Грис снова сел. Теперь он вспомнил Валенсию, который в студенческие годы занимался пропагандой революционных идей в университете и не раз подвергался арестам.

— У Валенсии светлая голова, — продолжал Барриос, — он знает, чего хочет, отлично изучил тактику партизанской войны. В общем, это человек мыслящий и в то же время способный действовать, что теперь редко встретишь.

Грис рискнул задать вопрос, о котором тотчас пожалел:

— Можете ли вы точно сказать, когда начнется вооруженное восстание?

Барриос ответил не сразу.

— Месяца через два-три. Оно должно вспыхнуть перед ноябрьскими выборами.

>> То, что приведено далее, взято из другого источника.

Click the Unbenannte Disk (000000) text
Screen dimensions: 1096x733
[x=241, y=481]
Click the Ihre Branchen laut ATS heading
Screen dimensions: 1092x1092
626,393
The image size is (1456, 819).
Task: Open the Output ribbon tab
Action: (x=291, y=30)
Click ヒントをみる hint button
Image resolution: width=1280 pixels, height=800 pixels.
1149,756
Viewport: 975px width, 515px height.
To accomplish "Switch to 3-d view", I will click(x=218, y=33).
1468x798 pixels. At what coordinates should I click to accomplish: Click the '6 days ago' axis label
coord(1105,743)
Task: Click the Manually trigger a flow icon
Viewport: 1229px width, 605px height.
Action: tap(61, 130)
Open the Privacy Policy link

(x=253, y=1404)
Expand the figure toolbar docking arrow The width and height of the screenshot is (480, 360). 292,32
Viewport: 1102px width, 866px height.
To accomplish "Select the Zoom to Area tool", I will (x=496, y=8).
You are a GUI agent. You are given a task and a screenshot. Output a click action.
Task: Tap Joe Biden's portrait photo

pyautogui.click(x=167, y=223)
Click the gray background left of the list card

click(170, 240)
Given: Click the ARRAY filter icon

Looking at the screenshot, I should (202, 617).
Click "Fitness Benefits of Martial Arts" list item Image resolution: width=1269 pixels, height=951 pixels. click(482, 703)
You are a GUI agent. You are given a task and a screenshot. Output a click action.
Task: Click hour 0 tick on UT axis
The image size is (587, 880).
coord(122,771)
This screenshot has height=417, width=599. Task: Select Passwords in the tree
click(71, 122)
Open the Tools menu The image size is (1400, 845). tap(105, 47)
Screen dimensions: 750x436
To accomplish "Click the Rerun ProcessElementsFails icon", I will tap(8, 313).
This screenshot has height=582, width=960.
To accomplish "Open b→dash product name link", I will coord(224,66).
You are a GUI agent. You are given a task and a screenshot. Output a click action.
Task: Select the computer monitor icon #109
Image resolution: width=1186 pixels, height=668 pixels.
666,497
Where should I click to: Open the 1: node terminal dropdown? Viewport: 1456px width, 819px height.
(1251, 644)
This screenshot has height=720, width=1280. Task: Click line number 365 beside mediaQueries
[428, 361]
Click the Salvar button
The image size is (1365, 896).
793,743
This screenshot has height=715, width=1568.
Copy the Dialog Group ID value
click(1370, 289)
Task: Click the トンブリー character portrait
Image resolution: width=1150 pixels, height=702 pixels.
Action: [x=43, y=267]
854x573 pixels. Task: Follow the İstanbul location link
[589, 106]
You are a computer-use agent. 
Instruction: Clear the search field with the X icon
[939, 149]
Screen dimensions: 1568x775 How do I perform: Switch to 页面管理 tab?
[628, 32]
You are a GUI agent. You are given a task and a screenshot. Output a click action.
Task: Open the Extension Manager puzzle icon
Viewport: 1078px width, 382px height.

Все говорит о том, что Каррера готовится произвести государственный переворот, распустить конгресс и арестовать своих противников, лишь бы остаться у власти и не допустить выборов. Ему нужен предлог… — Он поднялся. — Ну ладно, я пойду. Наверно, в следующий раз мы увидимся только в Серро-Эрмосо…

В этих его словах было больше торжественности, чем надежды.

— Вы хотите еще о чем-то меня попросить?

— Нет. Просто я хочу сказать вам, доктор Грис, что, если мы решим создать эмиграционное правительство Сакраменто, вам будет поручено возглавить его.

— Можете на меня рассчитывать. И спасибо за доверие.

Он помог Барриосу надеть пальто.

— Не знаю, помните ли вы, профессор, что моя жена и дети убиты полицией…

— Очень сожалею! — растерянно прошептал Грис.

— Я тоже очень сожалею, доктор, поверьте мне. Но сейчас не время для соболезнований и сантиментов, сейчас время действовать и ненавидеть.

«И обязательно ненавидеть?» — хотел было спросить Грис, но удержался.

— Одну минутку, — сказал он, снова подошел к окну, высунулся наружу и внимательно посмотрел по сторонам. Улица была пустынна. Грис вернулся к гостю. — По-моему, надо сделать так: я выйду сейчас и пойду к реке. Через пять минут после меня выйдете вы и пойдете к центру. Если человек в светлом плаще здесь, он наверняка увяжется за мной.

Барриос кивнул. Грис надел пальто, и они спустились вниз. У дверей на улицу Барриос сказал:

— Я думаю, что вскоре вы узнаете обо мне из газет…

Они пожали друг другу руки. Первым вышел Грис.